Il y a également les cadeaux lors de la dernière semaine. Les familles qui en ont l’habitude s'en échangent; c’est souvent le 24 décembre, car nous pensons que c’est à cette date que Jésus est né, alors que le 25, il s’agit de la solennité de la nativité de Jésus.
Il y a donc la préparation spirituelle, qui est la plus importante, mais il y a aussi la préparation culinaire; par exemple, l’élaboration des repas que l’on mangera le jour et la nuit de Noël. Nous essayons surtout de concentrer nos efforts sur la préparation spirituelle afin d’être préparés dans la foi, dans l'espérance et dans l’amour.

Comment se déroulent, au Maroc, la messe et le réveillon de Noël?
Au Maroc, les 24 et 25 décembre sont des jours de travail; ils ne sont pas fériés. En tant que chrétiens, nous devons donc nous adapter. Avant, il y avait une tradition très forte qui consistait à célébrer la messe à minuit; en Espagne, on l’appelle «la Misa del Gallo» («la messe du coq»).
Aujourd'hui, cela devient de plus en plus difficile pour les chrétiens de repartir à la maison à 2 heures du matin; nous avons pris l’habitude de commencer la messe de Noël à 20 heures et de la terminer vers 22 heures pour que chacun puisse rentrer chez soi, faire la Cène de Noël et participer au repas du soir. Nous nous concentrons surtout sur la célébration liturgique, c'est-à-dire la messe, mais ce ne sont pas les chants habituels: ce sont des chants spécialement adaptés à cet événement. Toutes les autres manifestations de cette période sont culturelles. Chaque pays possède sa propre culture et ces manifestations varient beaucoup. Dans les pays froids, par exemple, on ne peut pas concevoir Noël sans neige. En revanche, si vous allez au Brésil, c’est l'été.

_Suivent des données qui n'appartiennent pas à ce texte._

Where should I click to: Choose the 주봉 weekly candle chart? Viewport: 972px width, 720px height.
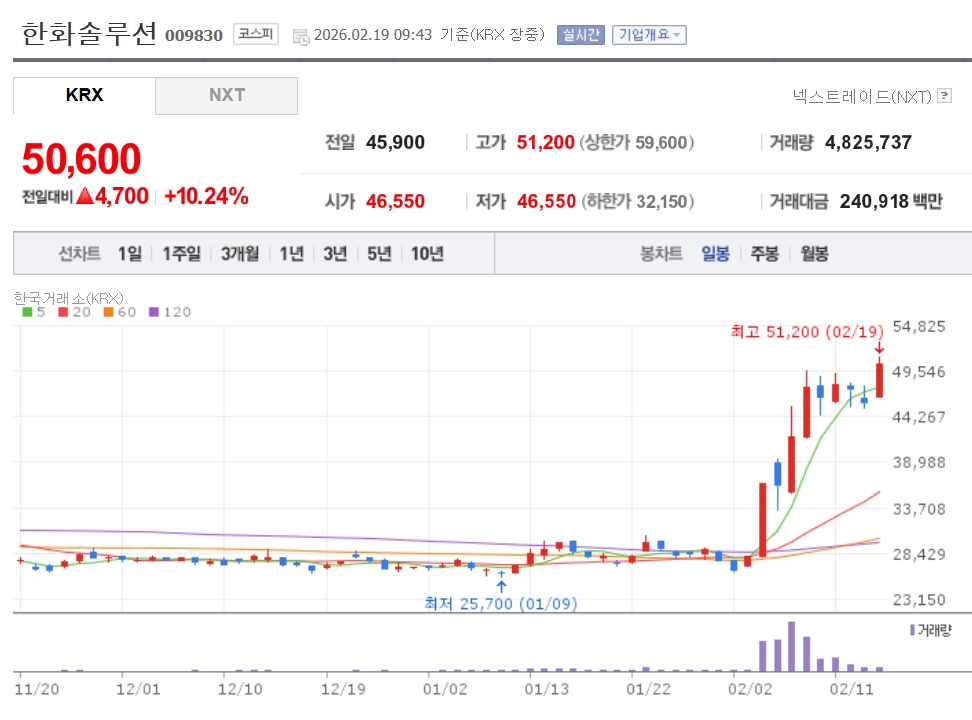coord(764,254)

Il est important d’établir une distinction claire entre ce qui appartient à la religion, à la foi, et ce qui appartient à la culture de chaque région géographique. Il faut donc retenir deux éléments: la messe, qui rassemble tous les chrétiens dans une église pour célébrer Noël, et la réunion des familles, avec les traditions qui en découlent.

Comment décririez-vous la communauté chrétienne du Maroc? Qu’est-ce qui caractérise l'Église marocaine?

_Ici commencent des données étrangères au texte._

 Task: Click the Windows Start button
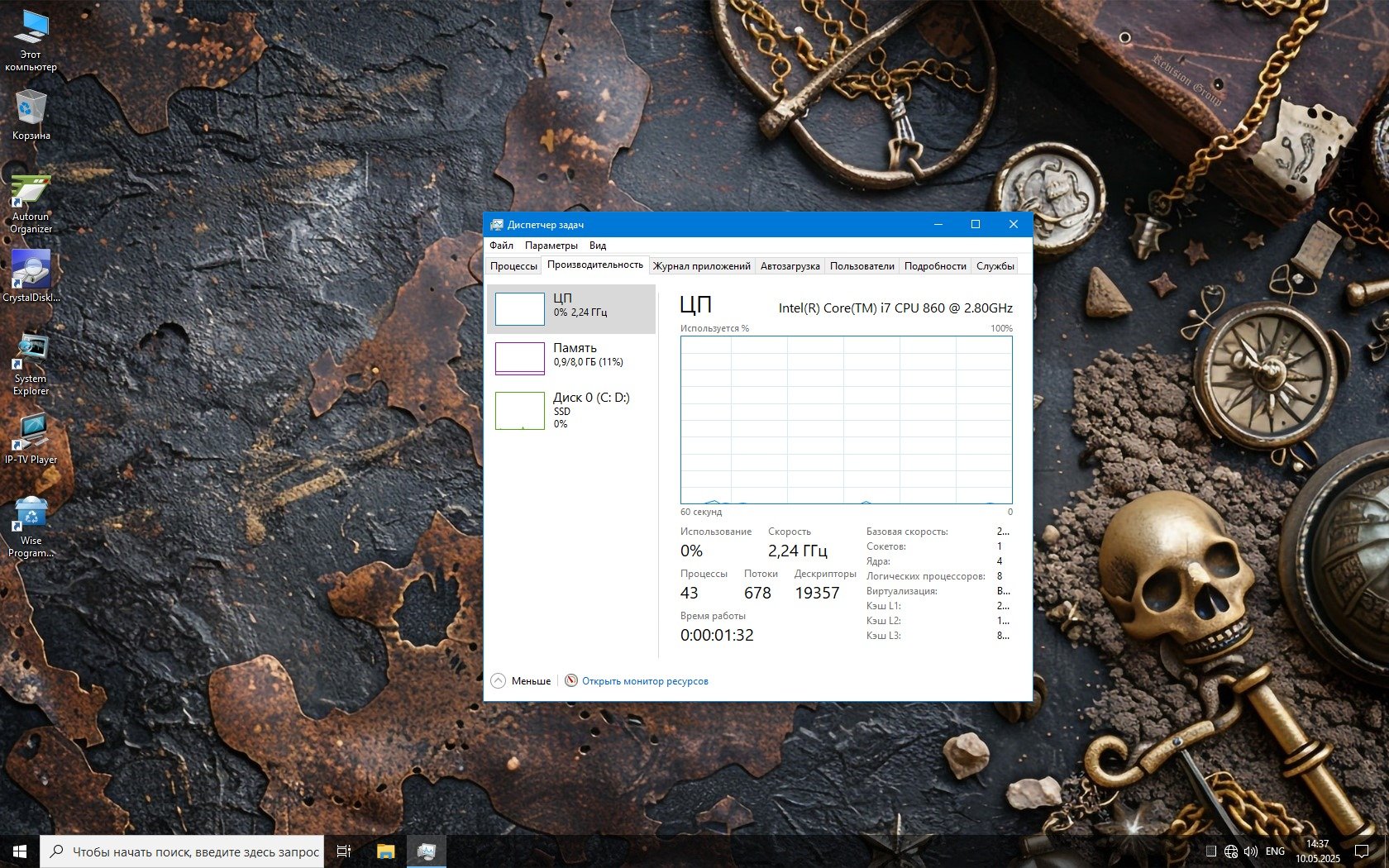pyautogui.click(x=20, y=851)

La communauté catholique est insignifiante au Maroc, car elle compte si peu de membres, elle est minuscule... Nous sommes plus ou moins trente mille chrétiens catholiques, ce qui ne représente même pas 0,1% de la population marocaine. Certes, ce nombre est insignifiant, mais notre présence est significative, dans la mesure où nous véhiculons un message: nous sommes trente mille chrétiens catholiques de plus de cent nationalités différentes. C’est difficile de trouver un pays qui n’a pas de représentant catholique au Maroc. Les cinq continents y sont représentés, ce qui en fait une communauté très universelle. D’ailleurs, dans l'étymologie du mot «catholique», on retrouve «universel».

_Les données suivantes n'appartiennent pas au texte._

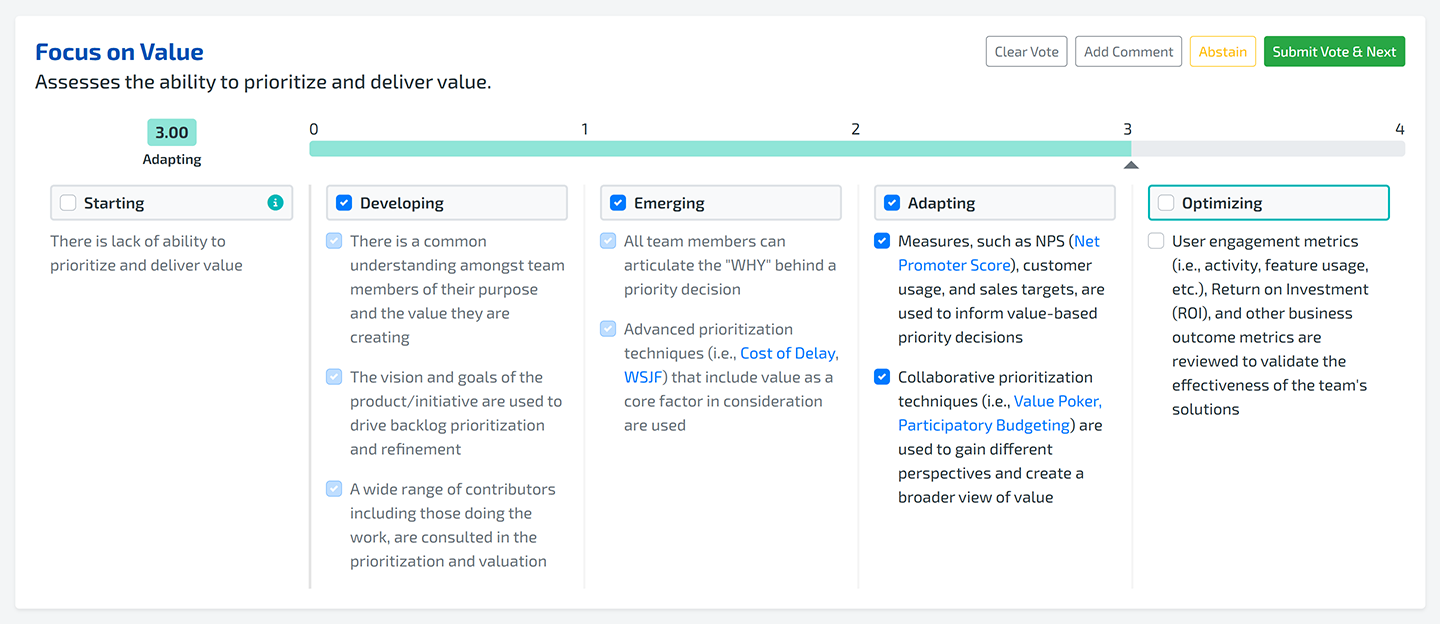Check the Optimizing level checkbox
The image size is (1440, 624).
[1166, 203]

La communauté catholique marocaine se compose essentiellement d’étudiants et d’universitaires subsahariens, de jeunes hommes et de jeunes femmes qui sont venus de toute l’Afrique afin de poursuivre leurs études au Maroc. Ils sont à peu près quatorze mille et leur venue redonne de la joie, du rythme et de la vitalité à notre communauté, qui était vieillissante. Aujourd'hui, on peut remarquer qu’il y a plus d’hommes que de femmes, plus de jeunes que d’adultes et plus de Noirs que de Blancs dans notre communauté; en Europe, c’est l’inverse. C’est une communauté où tout le monde se connaît et qui, chaque dimanche, se réunit dans la joie à l’occasion de la messe. On la retrouve dans une vingtaine de villes du Royaume.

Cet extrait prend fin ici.